When I remember to mark the day at all.
For almost four years, I’ve led a successful writers’ social meetup group, and consistently forget to mark the anniversary of the group’s inception.
In the past, I’ve commemorated my February 20 blogging birthday, once in 2013 and three years later in 2016. I celebrate this milestone so infrequently, I don’t even know off the top of my head how long I’ve been blogging.
(A/N: I did the math and it’s been six years.)
While writing the second draft of my WIP (a complete rewrite) back in 2016, I was supposed to reward my progress at the end of chapters 7, 15, 21, and 31. Yet I barely—barely; only through the strong and regular insistence of a friend—managed to honour my chapter 15 accomplishment.
I didn’t even make note of my 50th, 100th, or 200th blog posts. For the anniversary of my 300th post on June 11, 2018, I was ostensibly prepared. I had the event marked on my calendar. But still I couldn’t get my shit together.
I didn’t forget about my 300th post. But I did want to write something special—be it about my writing progress or about blogging in general. About why I started blogging, why I’m still doing it six years later when the heyday is over and blogging is purportedly “dead”, and what I’ve learned from this lengthy foray into public self-expression.
But there is nothing special about being deep in revisions, my writing progress at present.
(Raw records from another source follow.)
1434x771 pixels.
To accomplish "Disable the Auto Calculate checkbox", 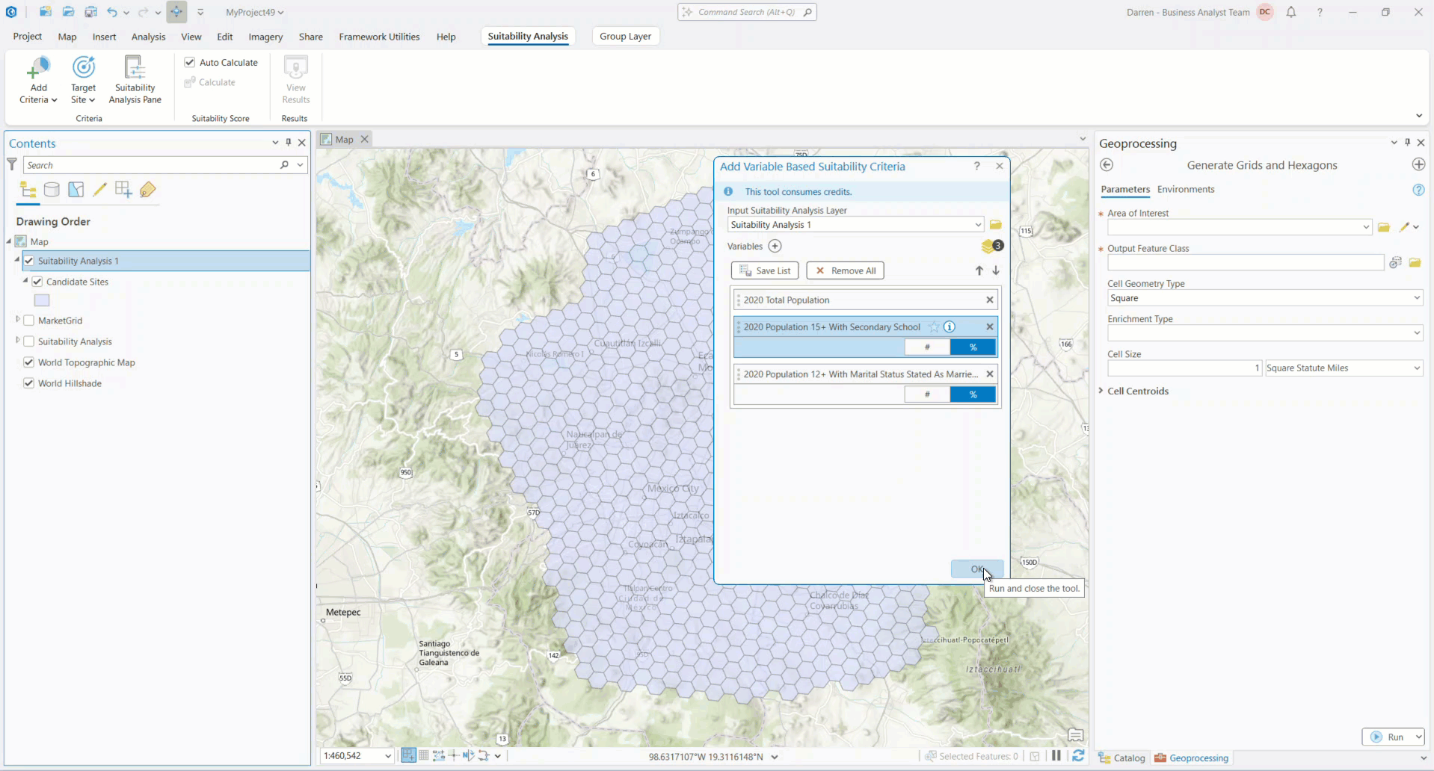I will [190, 62].
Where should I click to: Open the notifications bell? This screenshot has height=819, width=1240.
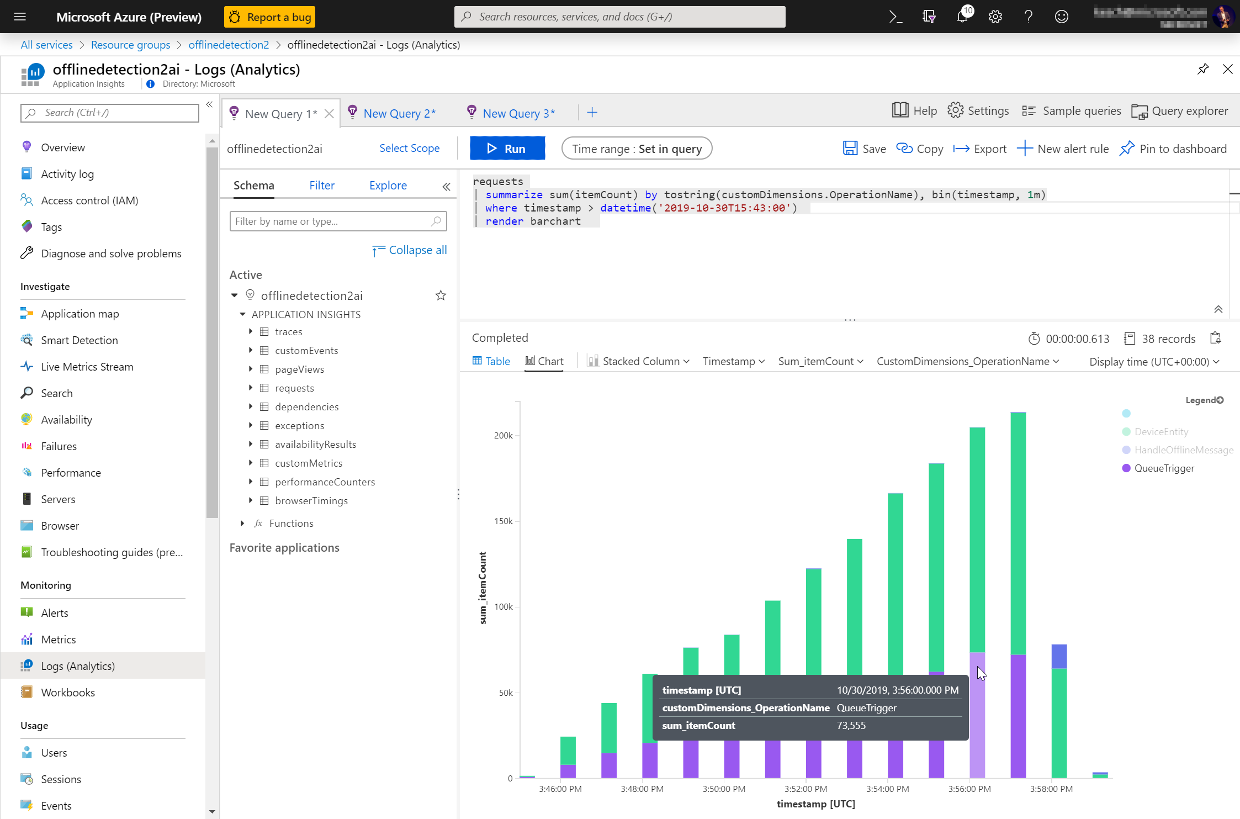point(962,17)
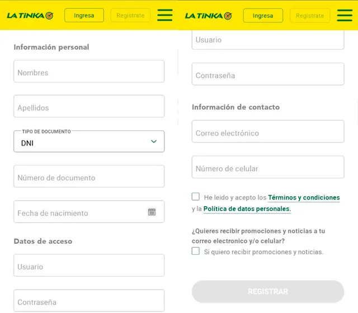Focus the Número de celular field
358x313 pixels.
coord(268,168)
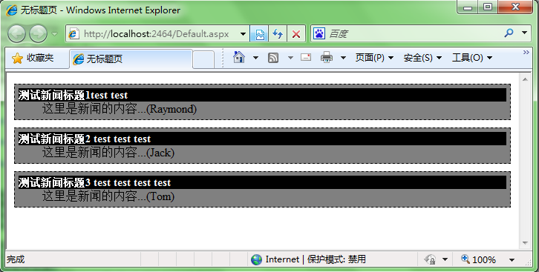Viewport: 539px width, 272px height.
Task: Expand the zoom level 100% dropdown arrow
Action: (x=512, y=259)
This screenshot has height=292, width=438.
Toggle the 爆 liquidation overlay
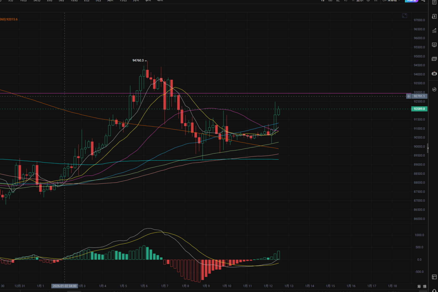[x=425, y=286]
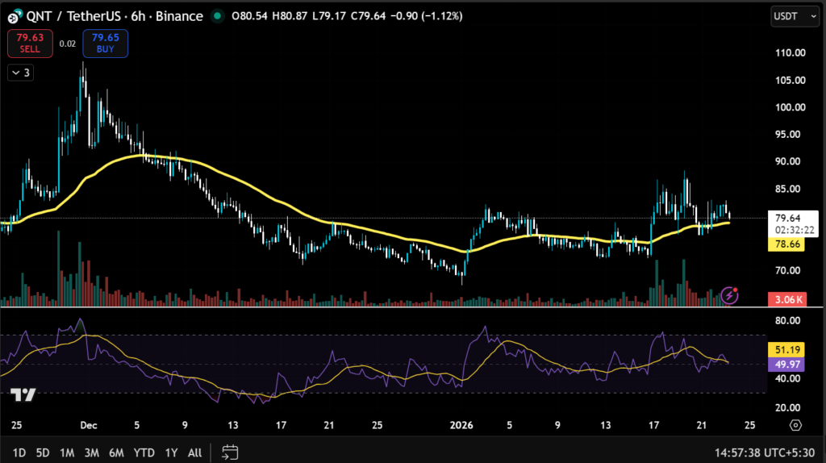Switch to the YTD time range
This screenshot has width=826, height=463.
click(145, 452)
I’m currently powering—and pantsing—my way through a rewrite of the first half of my WIP’s second act.
This basically amounts to a ton more writing than when I outlined—basically the definition of trial and error … and more trials, and more errors, and fervent prayer to whatever writing gods are listening that it all comes together in the end.
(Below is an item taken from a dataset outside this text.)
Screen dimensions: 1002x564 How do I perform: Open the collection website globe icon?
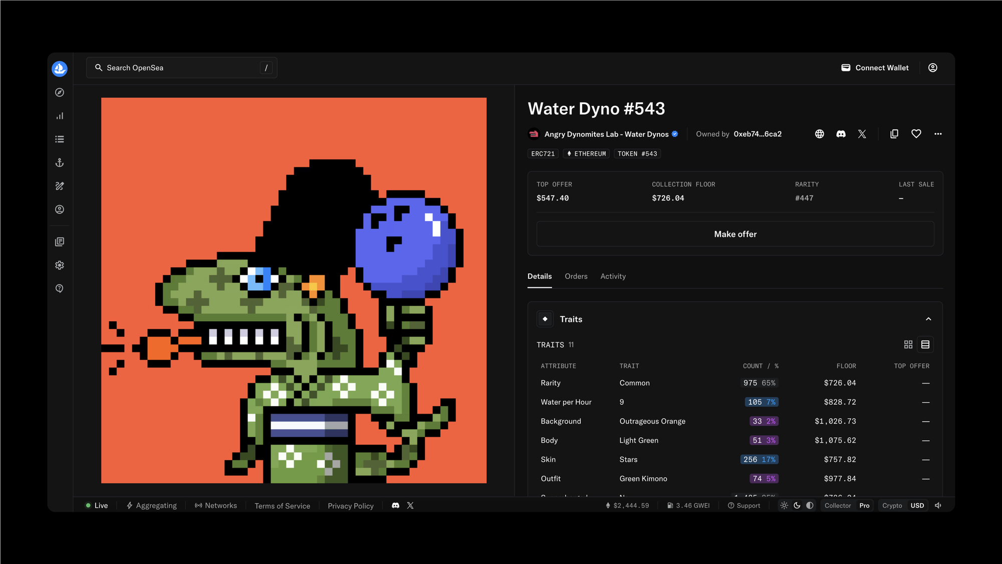[820, 134]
But this pantsing business is far too outlandish an experience for me to not become the subject of its own future post.
Meanwhile, I started this blog unenthusiastically back in 2012 at the insistence of my cousin Sam*, who claimed that as a writer I needed a web presence in support of my publishing aspirations.
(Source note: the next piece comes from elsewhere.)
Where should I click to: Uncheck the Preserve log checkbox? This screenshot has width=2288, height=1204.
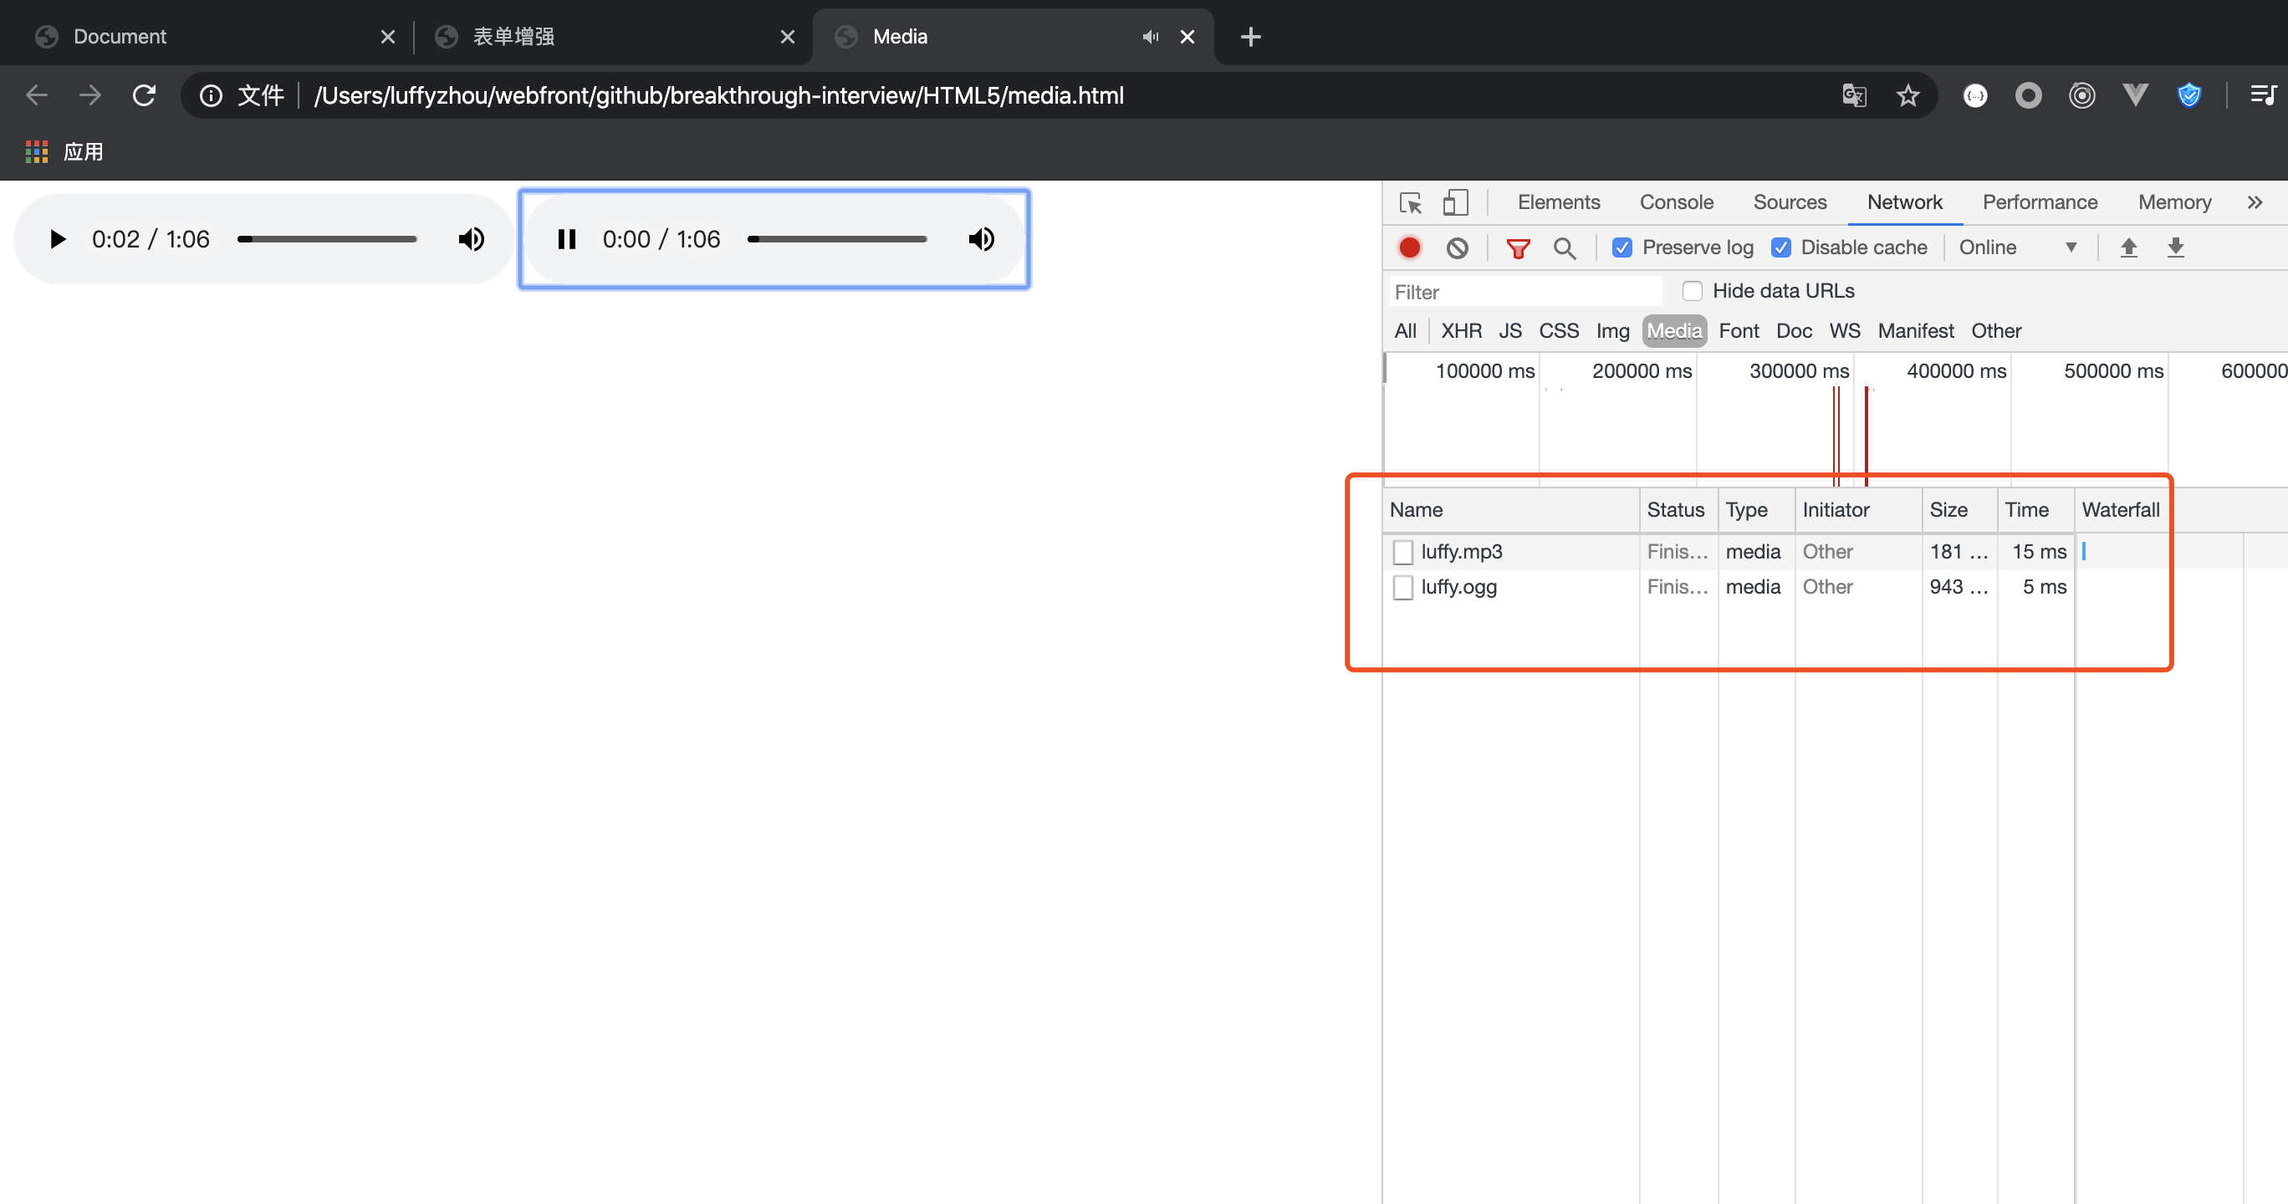pyautogui.click(x=1622, y=248)
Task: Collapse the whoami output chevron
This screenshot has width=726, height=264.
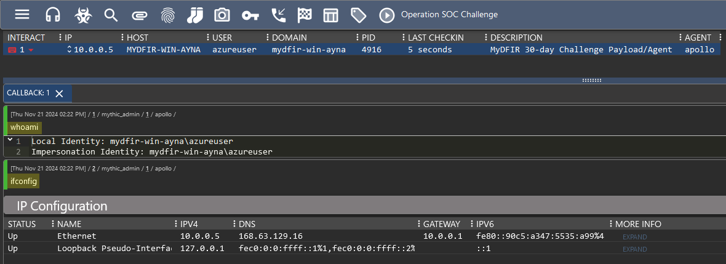Action: pos(10,140)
I’ve continued blogging all these years despite my relative obscurity because I eventually found a posting schedule that worked for me. So too did my writing finally progress into milestones and stages besides just unremitting (read: boring) drafting.
That will teach me to write the first draft of an entire trilogy upfront rather than revising Book 1 when I first finished it.)
Surprisingly**, I’ve come to really love blogging. I don’t really want to bore my friends and family with the minutiae of my writing life, so blogging gives me a chance to reflect on these things, and occasionally engage with others who are in the same situation.
My blog is essentially a writing journal that I keep publically. This way, when I become famous (right; but maybe…), people can look back upon my journey, and also learn more about me should they so wish.
As for what I’ve learned from six years of blogging, my biggest lesson, tangentially, has been time management.
For after first committing to post to my blog once a week consistently, I then had to make time to write, polish, find images for, and post the posts.
To accommodate my blog (my WIP as well), I’ve had to move tasks around in my schedule like Tetris blocks, seeking the smoothest sequence of all my various tasks, both the mandatory and the self-imposed.
It’s a constant process, for I’m endlessly on guard for more writing time that I can squeeze from my day, and usually able to find it if I keep an open mind and commit to at least trying to do more with less (I’m far more efficient with 15 minutes today than I was 10 years ago).
I’m so focused on maintaining my writing life, I consistently neglect to commemorate it.
I need to do better.
But for now, in my usual inconsequential fashion, I celebrate my 300th post on A Frame Around Infinity—with every intention to keep going, and actually mark many more milestones to come.
* Sam is not my real cousin.
** I’m not even sure why my love of blogging surprises me, or why I was so resistant to it at the start. I’m a writer and blogging is a form of writing. Why would I not love it? Writers gonna write!